Robert Tulip wrote:Evidence informs such decisions, but at the end of the day policy outcomes emerge from principles whose real nature functions as social myth. Any effort to present the policy-evidence link as simple is an exercise in politics, not philosophy.
I take your point, but I am actually engaged in trying to put together a systematic perspective in which evidence-based decision-making is given, one might say, mythic force. We currently have a legal and governmental system in which competing myths are manipulated by the rich and powerful for whatever ends they see as most important. Resisting such manipulation is the social equivalent of an individual being able to take a clear-eyed view of reality rather than being tossed about by the emotions of the moment.

I have, one might say, despaired of philosophy as the basis for such an endeavor. The whole top-down approach of philosophy (seeking "Truth") ends up undermining its own goals, in a classic tangled hierarchy.
Robert Tulip wrote:Unfortunately, Newtonian mechanics became the basis for a mechanistic enlightenment that derided the old moral sense of the unity of all things. Your example from Tyson is confusing, since it seems he is saying the ‘above’ of cosmic scale is completely different from the ‘below’ of human life.
I meant to be suggesting that Tyson was trying to get away with a false equivalence, which is very different from Newton's brilliant insight. I do recognize a kinship between his "cosmic perspective" and the shift to objective thinking that we have been discussing.

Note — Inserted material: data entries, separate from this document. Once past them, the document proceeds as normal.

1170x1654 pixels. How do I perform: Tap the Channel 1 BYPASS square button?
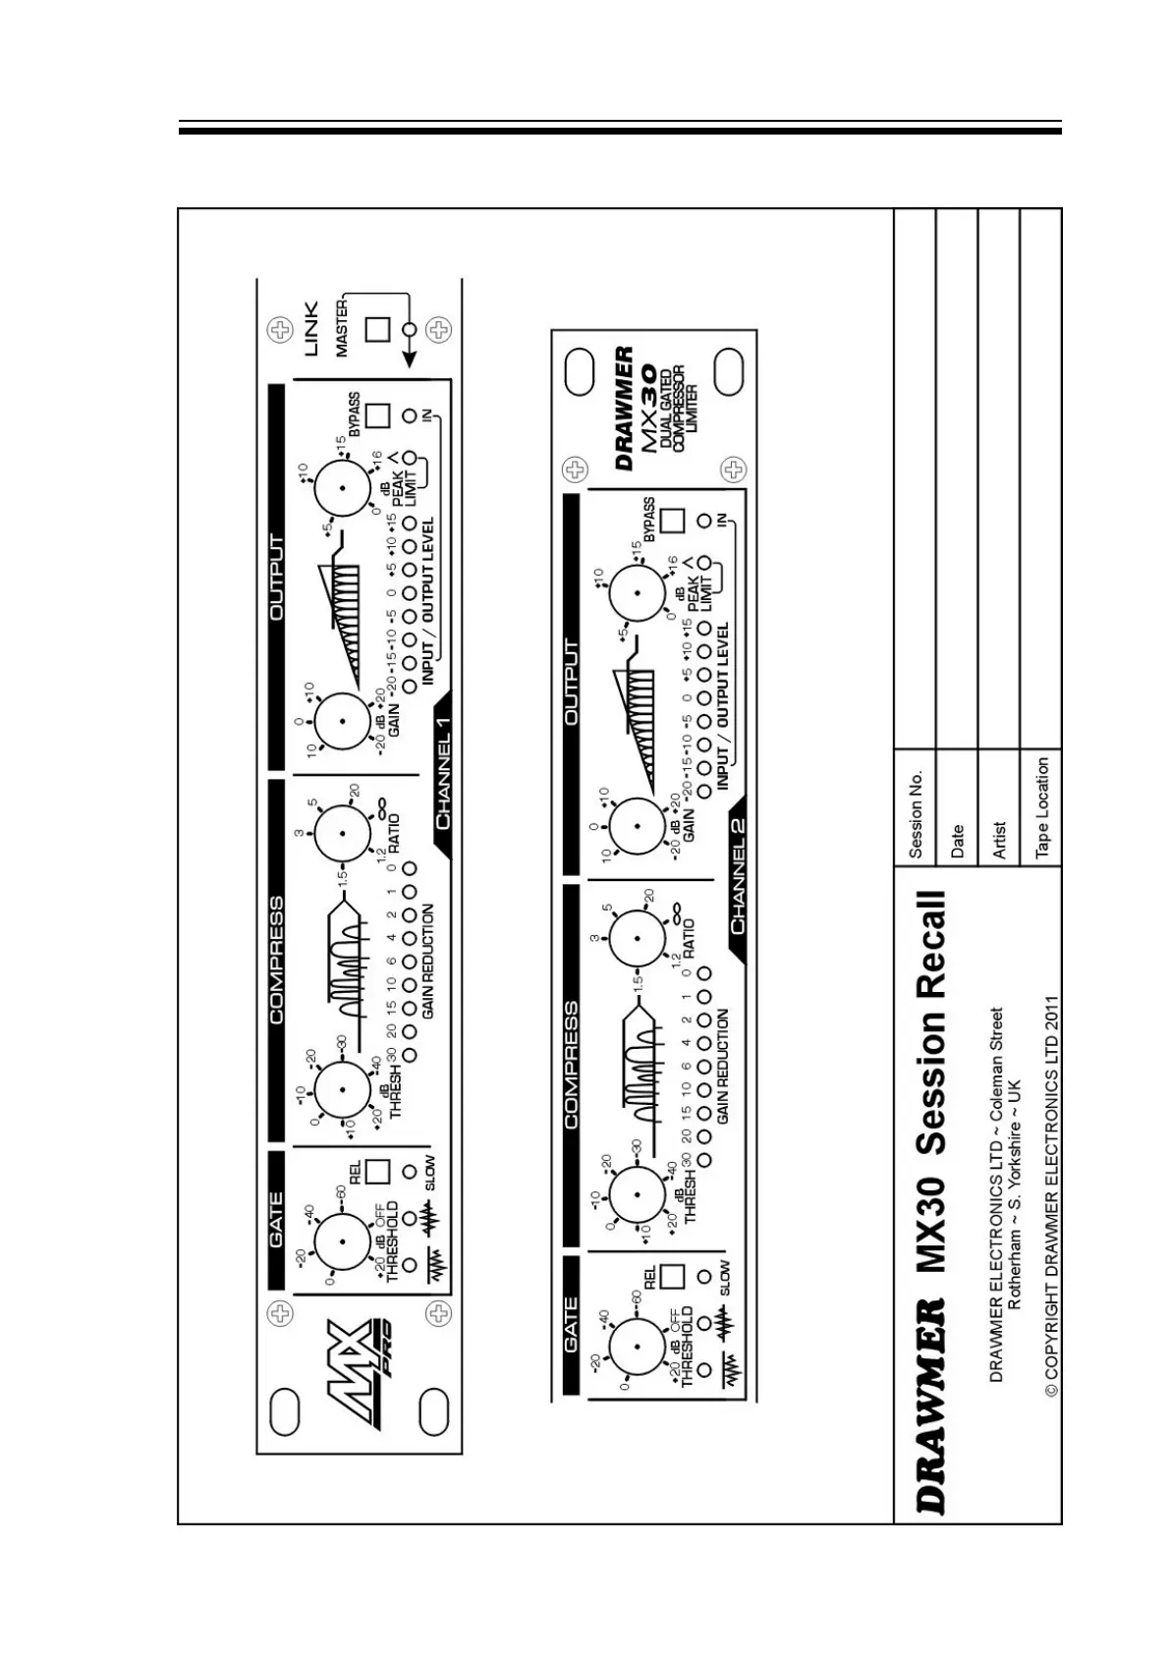(x=377, y=416)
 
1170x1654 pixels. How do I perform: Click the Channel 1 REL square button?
(x=377, y=1171)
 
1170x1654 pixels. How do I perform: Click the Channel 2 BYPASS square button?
(x=672, y=521)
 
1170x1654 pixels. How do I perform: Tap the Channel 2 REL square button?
(x=672, y=1275)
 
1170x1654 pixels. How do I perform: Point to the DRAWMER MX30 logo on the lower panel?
(x=651, y=403)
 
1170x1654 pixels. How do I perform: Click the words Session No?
(x=916, y=814)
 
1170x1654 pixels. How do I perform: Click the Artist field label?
(x=999, y=841)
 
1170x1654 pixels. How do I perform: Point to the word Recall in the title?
(x=930, y=948)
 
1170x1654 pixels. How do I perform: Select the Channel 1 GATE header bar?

But, in classic myth-making fashion, he left that as a poetic resonance to be felt, rather than spelling out the real workings.
Robert Tulip wrote: Scholasticism as a cultural movement gives priority to learning from books,
I would characterize it very differently. Aquinas in particular, but to some extent the others, sought to justify the social order of feudalism by putting it in a context with what Marx would call a "superstructure" of religious ideas. This was not a nefarious or manipulative effort, but it was trapped in the perspective created by the "relations of production" of the time. The justification using authoritative texts was a side effort, incidental to the magisterial use of logic to rationalize what was perceived as unchangeable. A fitting monument to the over-rigidity which System 2 can produce, which Zen no-mind or non-dual openness (direct subject-to-subject relation to life) function to dissolve. I fear that scientism (logical positivism?) can fall into the same trap.